Hippolyte (Partie 1)

Hippolite

Catégorie : Littérature sentimentale

Auteur : Flora Lune

Résumé : Hippolyte, une identité volée.

 

 

Hippolyte (Partie 1)

 

 

Hippolyte avait cessé de grandir à l’âge de onze ans. Mais, sa taille à ce moment-là entrait déjà dans la moyenne basse des adultes. Ses parents avaient toujours voulu un garçon. Pour pouvoir l’appeler Hippolyte, justement.

La journée s’était déroulée normalement pour Hippolyte. Une journée de cours durant laquelle les professeurs avaient, une fois de plus, insisté sur l’approche inexorable des examens. Une journée durant laquelle Hippolyte avait déjeuné avec ses amis au snack des lycéens. Seule Mélanie manquait à l’appel. Elle avait un petit ami depuis quelques semaines, et ne déjeunait plus que très rarement avec le groupe. Hippolyte aimait bien Mélanie et se réjouissait de son bonheur nouveau, bien que son absence parmi eux lui fît un peu de peine.

Hippolyte marchait, d’une allure soutenue, sans se presser toutefois, cheminant vers le domicile partagé avec son père. Pas avec sa mère : celle-ci était décédée six ans auparavant. Hippolyte la regrettait beaucoup.

Hippolyte composa le code d’entrée, franchit la porte magnétique de son immeuble, et prit l’ascenseur jusqu’au quatrième étage. Son père, au téléphone, lui adressa à peine un signe de tête. Hippolyte répondit machinalement et se dirigea vers la cuisine. Tous deux communiquaient peu. De telles attitudes étaient habituelles entre eux.

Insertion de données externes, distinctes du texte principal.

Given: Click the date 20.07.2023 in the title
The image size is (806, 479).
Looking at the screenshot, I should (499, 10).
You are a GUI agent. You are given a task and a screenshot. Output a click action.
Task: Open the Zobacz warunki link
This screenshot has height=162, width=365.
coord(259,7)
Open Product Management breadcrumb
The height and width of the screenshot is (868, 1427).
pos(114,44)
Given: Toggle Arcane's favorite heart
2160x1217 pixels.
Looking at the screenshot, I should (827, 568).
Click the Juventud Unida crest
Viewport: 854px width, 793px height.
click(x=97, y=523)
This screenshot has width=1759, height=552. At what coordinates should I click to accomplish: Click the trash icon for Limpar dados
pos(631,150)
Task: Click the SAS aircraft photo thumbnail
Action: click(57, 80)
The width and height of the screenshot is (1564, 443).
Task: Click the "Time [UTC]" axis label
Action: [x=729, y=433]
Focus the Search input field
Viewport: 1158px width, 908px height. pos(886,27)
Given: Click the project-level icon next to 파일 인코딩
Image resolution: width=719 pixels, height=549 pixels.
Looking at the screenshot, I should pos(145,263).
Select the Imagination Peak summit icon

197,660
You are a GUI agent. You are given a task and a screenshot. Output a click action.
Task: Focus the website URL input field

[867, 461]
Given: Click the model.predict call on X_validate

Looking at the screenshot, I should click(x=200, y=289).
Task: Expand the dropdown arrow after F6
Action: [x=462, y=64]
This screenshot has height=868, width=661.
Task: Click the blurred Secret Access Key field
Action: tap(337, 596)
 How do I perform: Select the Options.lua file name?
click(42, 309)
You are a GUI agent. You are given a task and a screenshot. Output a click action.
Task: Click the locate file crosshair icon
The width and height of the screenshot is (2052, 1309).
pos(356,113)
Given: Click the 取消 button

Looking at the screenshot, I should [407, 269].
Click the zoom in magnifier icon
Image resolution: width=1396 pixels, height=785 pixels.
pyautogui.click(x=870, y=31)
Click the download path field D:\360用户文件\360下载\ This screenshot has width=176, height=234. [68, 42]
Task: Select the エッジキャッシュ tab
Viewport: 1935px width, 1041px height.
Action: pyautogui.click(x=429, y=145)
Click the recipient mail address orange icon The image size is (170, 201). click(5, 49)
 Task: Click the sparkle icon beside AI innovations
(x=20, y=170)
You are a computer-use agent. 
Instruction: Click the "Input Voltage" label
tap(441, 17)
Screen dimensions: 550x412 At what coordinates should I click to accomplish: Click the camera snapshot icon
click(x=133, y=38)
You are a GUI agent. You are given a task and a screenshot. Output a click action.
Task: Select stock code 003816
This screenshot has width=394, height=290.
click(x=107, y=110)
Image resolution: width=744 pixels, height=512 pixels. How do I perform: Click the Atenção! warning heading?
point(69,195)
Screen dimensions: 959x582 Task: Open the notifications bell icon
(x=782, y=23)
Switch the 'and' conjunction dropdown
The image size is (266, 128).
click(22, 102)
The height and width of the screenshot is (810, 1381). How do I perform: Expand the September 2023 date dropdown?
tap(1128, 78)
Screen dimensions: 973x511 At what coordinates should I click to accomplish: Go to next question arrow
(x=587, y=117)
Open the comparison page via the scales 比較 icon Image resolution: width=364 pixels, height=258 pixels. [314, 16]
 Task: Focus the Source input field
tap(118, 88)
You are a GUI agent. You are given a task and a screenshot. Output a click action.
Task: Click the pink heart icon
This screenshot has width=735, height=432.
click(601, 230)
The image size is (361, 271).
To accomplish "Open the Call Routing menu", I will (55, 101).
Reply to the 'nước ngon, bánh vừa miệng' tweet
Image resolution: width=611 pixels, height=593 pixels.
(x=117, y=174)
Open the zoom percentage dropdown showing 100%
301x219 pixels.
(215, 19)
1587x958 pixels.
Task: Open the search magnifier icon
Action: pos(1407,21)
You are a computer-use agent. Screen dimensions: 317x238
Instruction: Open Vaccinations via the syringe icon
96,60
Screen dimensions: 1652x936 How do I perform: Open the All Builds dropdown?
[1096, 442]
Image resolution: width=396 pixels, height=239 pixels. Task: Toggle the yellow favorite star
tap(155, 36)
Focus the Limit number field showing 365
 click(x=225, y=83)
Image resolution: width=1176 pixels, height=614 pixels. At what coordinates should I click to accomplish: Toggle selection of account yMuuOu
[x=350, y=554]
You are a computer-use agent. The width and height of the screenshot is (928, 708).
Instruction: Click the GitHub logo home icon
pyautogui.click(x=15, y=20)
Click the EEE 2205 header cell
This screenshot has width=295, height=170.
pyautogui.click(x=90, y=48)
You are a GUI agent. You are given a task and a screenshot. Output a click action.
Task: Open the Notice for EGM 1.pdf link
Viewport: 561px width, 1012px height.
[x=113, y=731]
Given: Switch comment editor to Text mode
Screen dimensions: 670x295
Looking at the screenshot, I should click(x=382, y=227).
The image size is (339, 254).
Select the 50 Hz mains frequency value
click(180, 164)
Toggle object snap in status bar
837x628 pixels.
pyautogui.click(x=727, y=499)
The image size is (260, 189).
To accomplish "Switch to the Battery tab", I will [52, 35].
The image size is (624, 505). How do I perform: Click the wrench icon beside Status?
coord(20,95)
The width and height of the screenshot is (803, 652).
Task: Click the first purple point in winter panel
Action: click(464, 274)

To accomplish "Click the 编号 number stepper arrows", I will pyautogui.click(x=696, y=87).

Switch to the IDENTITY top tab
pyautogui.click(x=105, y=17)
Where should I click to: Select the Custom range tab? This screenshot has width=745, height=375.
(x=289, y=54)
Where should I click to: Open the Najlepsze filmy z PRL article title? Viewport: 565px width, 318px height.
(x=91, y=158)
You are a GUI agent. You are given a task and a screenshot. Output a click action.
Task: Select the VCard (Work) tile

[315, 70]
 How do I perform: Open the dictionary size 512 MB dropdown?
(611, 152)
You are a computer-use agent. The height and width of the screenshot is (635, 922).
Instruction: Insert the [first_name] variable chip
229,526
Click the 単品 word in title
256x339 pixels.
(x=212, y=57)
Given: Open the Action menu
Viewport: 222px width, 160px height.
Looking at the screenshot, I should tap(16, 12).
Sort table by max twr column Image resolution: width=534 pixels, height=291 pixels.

Hippolyte réfléchit un instant dans le vide, puis, prit une banane et se dirigea vers sa chambre. Pour une fois, les professeurs avaient donné peu de devoirs. Ils devaient considérer que les révisions étaient pour leurs élèves assez intenses pour qu’il fût inutile de rajouter une charge de travail supplémentaire. Les délégués de classe s’étaient battus pour cela et avaient fini par obtenir gain de cause. En un soir comme celui-ci, Hippolyte avait une curieuse envie de ne rien faire sinon s’installer sur son lit et se laisser absorber par n’importe quel vide-cerveau à la télévision ; et par conséquent, témoignait la plus vive gratitude à l’égard des représentants de sa classe.

Vers sept heures et demie, Hippolyte commença à sentir se dissiper les effets de son déjeuner. Son père, peu enclin à préparer à manger, lui annonça qu’il avait commandé des pizzas. Ça aussi, c’était habituel. Le patriarche n’aimait pas cuisiner, Hippolyte ne savait pas cuisiner. Et n’avait jamais pensé à apprendre.

Les pizzas furent vite arrivées. Le repas commença en silence. Puis, le père prit la parole :

– Comment s’est passée ta journée ?
– Bien, répondit Hippolyte. Les profs ont passé une partie de la journée à nous parler d’orientation. C’était chiant.
– Ne dis pas ça. Tu sais bien qu’ils le font pour les élèves comme toi qui n’ont toujours rien décidé à deux mois du bac.
– Mais j’ai déjà choisi Papa, répliqua Hippolyte. Mon choix était déjà fait à mon passage en première. C’est toi qui refuses de t’y faire.
– Réfléchis bien Hippolyte. Il est encore temps de t’inscrire en médecine.
– C’est tout réfléchi. J’irai en informatique, point barre.

Souhaitant une fois pour toutes mettre un terme à la conversation, Hippolyte se leva, débarrassa son assiette encore à moitié pleine, et vaqua à ses occupations.

La discussion au sujet de l’orientation d’Hippolyte était un thème récurrent au domicile. Lorsque le père d’Hippolyte lui demandait des nouvelles de sa journée, la réponse lui importait peu en vérité. On eût dit que tout ce qu’il voulait, c’était ramener sur la table ce sujet qui lui tenait tant à cœur. Depuis plusieurs années, il insistait sans relâche pour que son enfant devînt médecin. Or, la décision d’Hippolyte d’étudier l’informatique était également prise depuis plusieurs années. Pourtant, le sujet revenait tous les jours. Hippolyte n’avait jamais compris l’obsession de son père. Certains disaient qu’elle était due à l’échec que lui-même avait connu lorsqu’il était étudiant en médecine. D’autres affirmaient qu’il regrettait que personne n’eût été capable de guérir le cancer de la gorge qui lui avait pris sa femme. Mais, Hippolyte le savait, obtempérer ou non aux injonctions de son père ne ferait pas revivre sa mère. Ça aussi, son père devait s’y faire.